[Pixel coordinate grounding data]
== == ==

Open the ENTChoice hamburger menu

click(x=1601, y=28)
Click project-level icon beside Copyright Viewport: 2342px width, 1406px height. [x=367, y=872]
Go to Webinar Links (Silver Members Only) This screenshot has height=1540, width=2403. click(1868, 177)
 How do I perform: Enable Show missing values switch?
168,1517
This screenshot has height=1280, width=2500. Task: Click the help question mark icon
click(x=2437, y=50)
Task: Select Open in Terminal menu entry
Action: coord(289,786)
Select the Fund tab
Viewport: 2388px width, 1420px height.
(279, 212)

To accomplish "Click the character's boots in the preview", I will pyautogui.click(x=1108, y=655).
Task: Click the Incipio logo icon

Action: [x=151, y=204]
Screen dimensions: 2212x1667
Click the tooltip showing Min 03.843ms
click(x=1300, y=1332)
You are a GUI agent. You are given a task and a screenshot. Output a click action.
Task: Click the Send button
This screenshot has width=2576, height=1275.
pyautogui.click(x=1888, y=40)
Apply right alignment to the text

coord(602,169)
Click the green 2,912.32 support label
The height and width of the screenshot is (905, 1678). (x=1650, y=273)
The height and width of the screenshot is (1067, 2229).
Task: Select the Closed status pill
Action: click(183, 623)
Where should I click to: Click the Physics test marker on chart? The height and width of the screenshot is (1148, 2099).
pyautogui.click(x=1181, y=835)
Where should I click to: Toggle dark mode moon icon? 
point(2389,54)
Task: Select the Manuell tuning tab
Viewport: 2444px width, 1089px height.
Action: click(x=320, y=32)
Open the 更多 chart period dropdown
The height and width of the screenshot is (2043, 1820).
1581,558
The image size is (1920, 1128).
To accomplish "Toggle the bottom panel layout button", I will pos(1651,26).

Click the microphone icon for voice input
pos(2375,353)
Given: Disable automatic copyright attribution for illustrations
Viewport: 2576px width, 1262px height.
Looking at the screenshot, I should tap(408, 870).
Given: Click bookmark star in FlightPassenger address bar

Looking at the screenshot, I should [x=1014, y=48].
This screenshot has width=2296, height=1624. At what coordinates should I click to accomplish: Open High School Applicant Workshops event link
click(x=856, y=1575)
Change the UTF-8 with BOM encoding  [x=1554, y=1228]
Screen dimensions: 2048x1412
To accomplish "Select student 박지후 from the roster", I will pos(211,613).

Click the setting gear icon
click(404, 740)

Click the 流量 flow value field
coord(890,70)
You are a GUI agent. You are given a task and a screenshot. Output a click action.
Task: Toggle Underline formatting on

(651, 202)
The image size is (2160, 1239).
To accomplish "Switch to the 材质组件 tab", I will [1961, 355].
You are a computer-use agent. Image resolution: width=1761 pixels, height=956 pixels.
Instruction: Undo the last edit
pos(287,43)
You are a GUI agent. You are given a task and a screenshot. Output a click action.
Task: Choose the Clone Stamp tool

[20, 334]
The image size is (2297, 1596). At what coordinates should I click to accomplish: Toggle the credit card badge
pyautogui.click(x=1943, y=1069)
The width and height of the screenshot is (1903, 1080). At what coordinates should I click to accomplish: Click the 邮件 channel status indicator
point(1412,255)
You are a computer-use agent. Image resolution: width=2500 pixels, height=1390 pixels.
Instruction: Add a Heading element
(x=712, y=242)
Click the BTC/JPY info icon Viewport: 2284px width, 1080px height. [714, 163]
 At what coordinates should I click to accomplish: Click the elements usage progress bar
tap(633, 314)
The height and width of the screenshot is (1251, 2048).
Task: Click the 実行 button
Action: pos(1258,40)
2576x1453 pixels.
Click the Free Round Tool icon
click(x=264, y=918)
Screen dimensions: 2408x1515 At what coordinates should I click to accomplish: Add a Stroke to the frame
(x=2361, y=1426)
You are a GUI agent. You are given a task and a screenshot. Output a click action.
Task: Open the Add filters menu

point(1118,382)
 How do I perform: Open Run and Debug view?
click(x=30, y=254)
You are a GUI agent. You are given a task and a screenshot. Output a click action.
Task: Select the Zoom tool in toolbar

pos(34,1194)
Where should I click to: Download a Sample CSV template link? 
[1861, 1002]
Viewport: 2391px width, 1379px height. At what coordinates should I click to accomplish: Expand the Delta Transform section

== == ==

Whenever the string "pixels" turns up in a line above, copy that line out.

_Final answer_.
You are a computer-use agent. Image resolution: width=1761 pixels, height=956 pixels.
You are a computer-use agent. Image resolution: width=2500 pixels, height=1390 pixels.
2576x1453 pixels.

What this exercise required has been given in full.